Decker’s run back to his hotel did nothing to ease his frustration. He placed towels on the floor of his room and did 150 push-ups, then the same amount of sit-ups, sweat dripping from his strong shoulders, narrow hips, and sinewy legs. He practiced several martial-arts moves, then showered and put on fresh jeans as well as a clean blue oxford-cloth shirt. His brown leather jacket covered his pistol. His stomach continued to bother him.
8
It was noon exactly when, as scheduled, Decker knocked on McKittrick’s door.
No one answered.
Decker knocked again, waited, frowned, knocked a third time, waited, frowned harder, glanced to each side along the corridor, then used the lock picks concealed in the collar of his jacket. Ten seconds later, he was in the apartment, securing the door behind him, his weapon already drawn. Had McKittrick stood him up, or had something happened to him? With painstaking caution, Decker started searching.

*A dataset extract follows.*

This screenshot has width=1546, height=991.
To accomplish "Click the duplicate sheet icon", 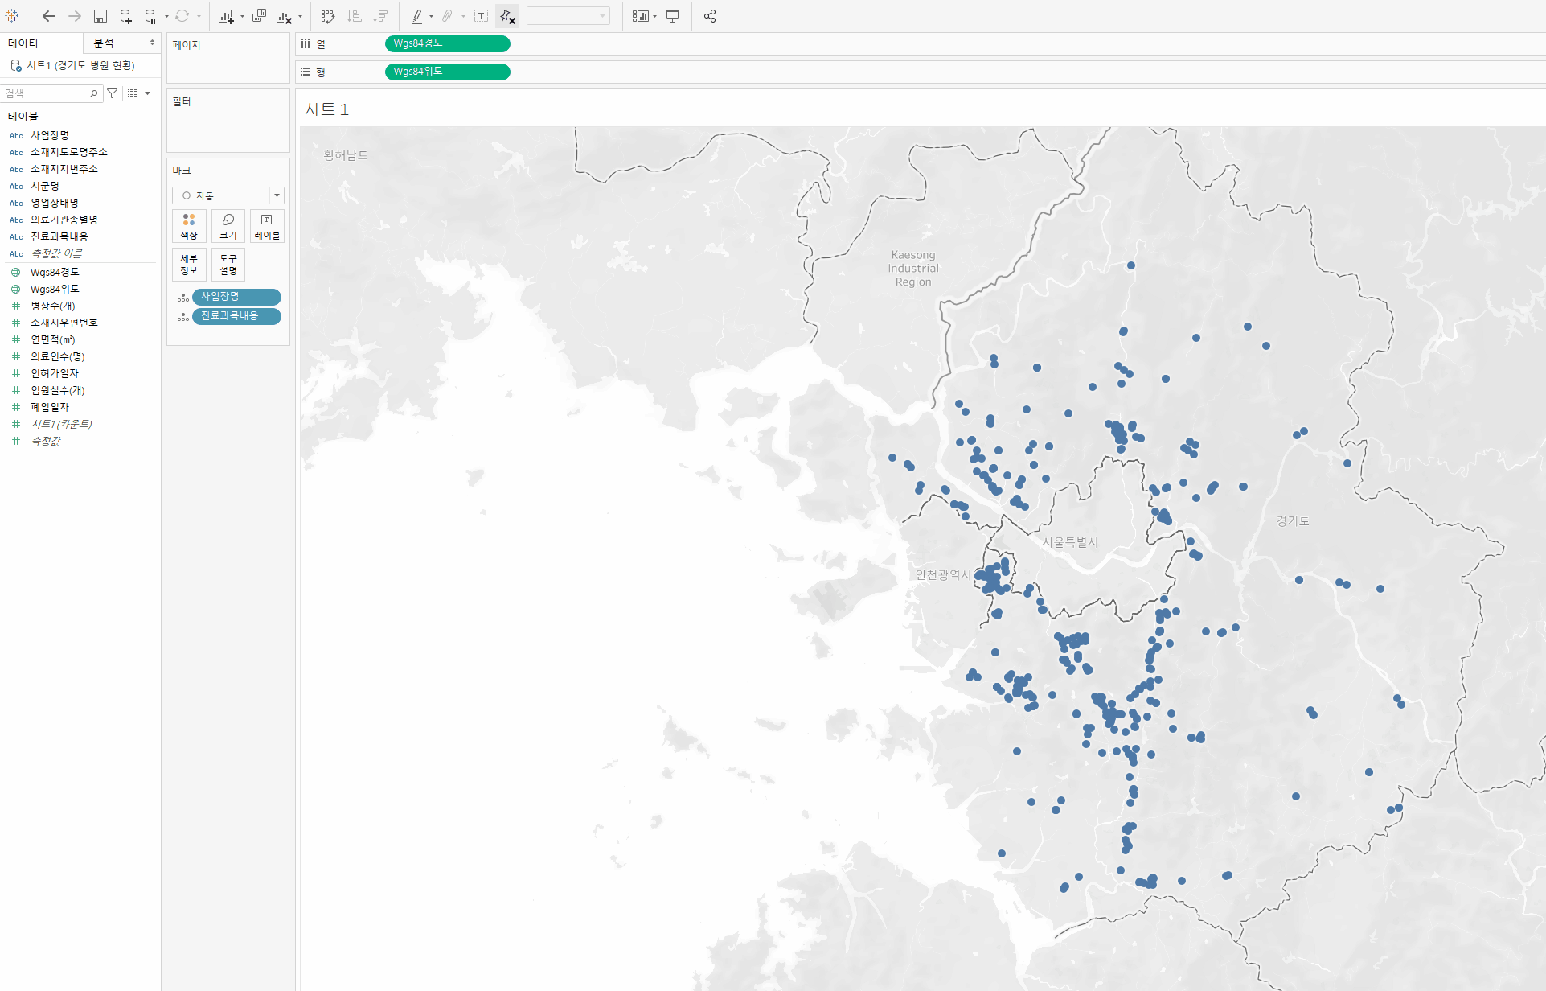I will pyautogui.click(x=259, y=16).
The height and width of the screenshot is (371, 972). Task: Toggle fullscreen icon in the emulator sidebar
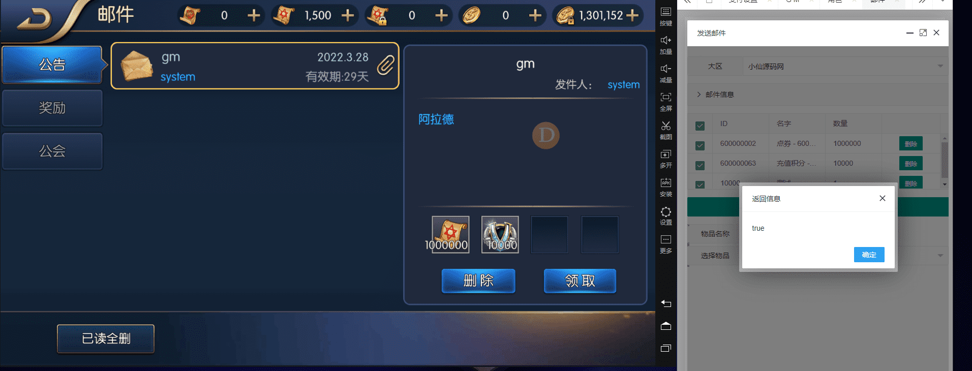[665, 97]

The living room was deserted. So were the bathroom, the kitchen, and the bedroom, including the closets. Decker hated closets—he never knew what might be crouching in them. His chest tight, he completed the search, sat on a padded chair in the living room, and analyzed the possibilities. Nothing in the apartment seemed out of place, but that proved nothing. McKittrick could be in trouble somewhere else. Or it could be, Decker thought for the second time that the son of a bitch stood me up.
Decker waited, in the process conducting another search of McKittrick’s apartment, this time in detail: in, under, and behind every drawer; under the mattress and the bed; under the chairs and sofa; in the light fixtures; in and behind the toilet tank.
What he found appalled him. Not only had McKittrick failed to destroy his notes after sending in his report but, as well, he had hidden the notes in a place not hard to predict— beneath shelf paper in the kitchen. Next to the names of the members of the group Decker had met the previous night, he found addresses, one of which was for the apartment building into which M
cKittrick had gone with Renata. Decker also found the address of something called the Tiber Club.
Decker memorized the information. He put the notes on a saucer, burned them, crumbled the ashes into powder, peered out the kitchen’s small window, saw the brick wall of an alley, and let a breeze scatter the ashes. Hunger fought with the discomfort in his stomach. He cut a slice from a loaf of bread, returned to the living room, and slowly ate, all the while frowning at the front door.
By then, it was two in the afternoon. Decker’s misgivings strengthened. But what should I do about them? he wondered. He could go back to the international real estate consulting firm and make an emergency telephone call to warn his supervisor that McKittrick had failed to be present at an appointment. But what would that accomplish, aside from creating the impression that Decker was determined to find fault with McKittrick? The guy’s tradecraft was sloppy—Decker had already made an issue of that. So wasn’t it likely that McKittrick had either forgotten or deliberately ignored the appointment? Maybe he was in bed with Renata right now.
If that’s the case, he might be smarter than I am, Decker thought. When was the last time I was in bed with anybody? He couldn’t remember. Because he traveled so much, he had few close female friends, all of them in his line of work. Casual pickups were out of the question—even before the spread of AIDS, Decker had avoided one-night stands on the theory that intimacy equaled vulnerability, that it didn’t make sense to let down his guard with someone he knew nothing about.